Video Backup and Archiving With Amazon Glacier

Amazon recently introduced an online data backup and archiving service called Amazon Glacier. For just $0.01 per GB / month, you can upload and securely store as much data as you want, with 99.999999999% durability.

A secure, reliable, pay as you go service with unlimited storage capacity and no up-front fees sounds perfect for production companies and agencies with large libraries of video content.

But is it?

Amazon certainly thinks so. In press interviews and the use case on its site, Amazon highlights that media companies need safe, secure, and easily accessible storage for their core assets and that Glacier fits the bill. For these companies, and others like them, Glacier promises to free them of the tyranny of managing tape libraries.

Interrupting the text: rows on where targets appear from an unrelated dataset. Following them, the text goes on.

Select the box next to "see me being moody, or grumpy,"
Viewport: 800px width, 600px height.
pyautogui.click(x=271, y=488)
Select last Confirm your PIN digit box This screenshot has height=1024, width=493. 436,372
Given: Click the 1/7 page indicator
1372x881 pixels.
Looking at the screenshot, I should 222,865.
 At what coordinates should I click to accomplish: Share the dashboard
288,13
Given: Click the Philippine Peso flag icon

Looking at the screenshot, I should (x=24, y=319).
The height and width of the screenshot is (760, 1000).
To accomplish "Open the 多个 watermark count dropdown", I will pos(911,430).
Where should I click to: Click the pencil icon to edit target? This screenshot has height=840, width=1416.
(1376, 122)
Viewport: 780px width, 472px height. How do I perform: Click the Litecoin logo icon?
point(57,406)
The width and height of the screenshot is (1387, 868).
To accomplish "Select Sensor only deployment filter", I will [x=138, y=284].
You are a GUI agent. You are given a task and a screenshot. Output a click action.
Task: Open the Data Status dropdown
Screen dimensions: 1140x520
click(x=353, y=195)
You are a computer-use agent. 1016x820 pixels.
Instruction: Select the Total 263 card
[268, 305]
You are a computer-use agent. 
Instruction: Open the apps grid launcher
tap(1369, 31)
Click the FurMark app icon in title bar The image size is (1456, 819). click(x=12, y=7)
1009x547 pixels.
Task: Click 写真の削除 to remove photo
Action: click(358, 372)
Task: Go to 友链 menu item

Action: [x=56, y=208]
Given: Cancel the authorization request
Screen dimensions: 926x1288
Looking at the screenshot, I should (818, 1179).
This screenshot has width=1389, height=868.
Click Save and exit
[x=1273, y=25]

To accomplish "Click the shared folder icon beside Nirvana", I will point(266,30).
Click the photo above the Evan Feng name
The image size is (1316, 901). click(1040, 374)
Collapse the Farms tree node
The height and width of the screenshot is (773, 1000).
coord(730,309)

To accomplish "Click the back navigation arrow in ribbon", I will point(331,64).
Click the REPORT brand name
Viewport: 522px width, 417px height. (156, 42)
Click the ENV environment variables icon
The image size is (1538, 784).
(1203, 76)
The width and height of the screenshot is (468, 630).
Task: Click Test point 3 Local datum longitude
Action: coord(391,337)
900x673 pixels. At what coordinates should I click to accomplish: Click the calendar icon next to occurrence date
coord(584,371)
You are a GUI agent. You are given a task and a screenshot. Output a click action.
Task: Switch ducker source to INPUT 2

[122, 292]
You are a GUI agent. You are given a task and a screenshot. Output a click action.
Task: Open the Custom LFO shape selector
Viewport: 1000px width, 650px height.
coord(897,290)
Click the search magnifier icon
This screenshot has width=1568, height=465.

This post provides a detailed look at how Amazon Glacier works, how much it would cost under different usage scenarios for a video professional, the pros and cons of using the service, and some ideas on how it could form the basis of a very compelling archiving service.

A follow up post later this week will compare the cost of using Glacier with alternatives like using LTO, backing up onto a library of hard drives, keeping data in near-line storage on your SAN, or burning it onto Blu-ray.

Whew! Let's get started.

Glacier's Cold Storage Explained

To determine whether Glacier makes sense for archiving your video assets, you need a basic understanding of what the service is designed for and how it's priced. In Amazon's words:

Glacier is designed for long-term storage of assets that are not accessed very often, and do not need to be accessed immediately.

In keeping with this, it takes 3-5 hours for data retrieval requests to be completed (i.e. before your data is ready for download). As we will see below, pricing is also designed to reinforce that the service is for archival purposes rather than storage that will be regularly accessed (Amazon's S3 service is optimized for this purpose and costs 10x as much).

Storage

Storage is relatively cheap at $10.24 per terabyte per month ($0.01 per GB / Month) regardless of how much data is stored. There is no charge for data transfer into the storage archive. Not much complexity here.

Retrieval

Retrieving data from the storage archive is broken up into two components; a data retrieval request, and a charge for the amount of data transferred.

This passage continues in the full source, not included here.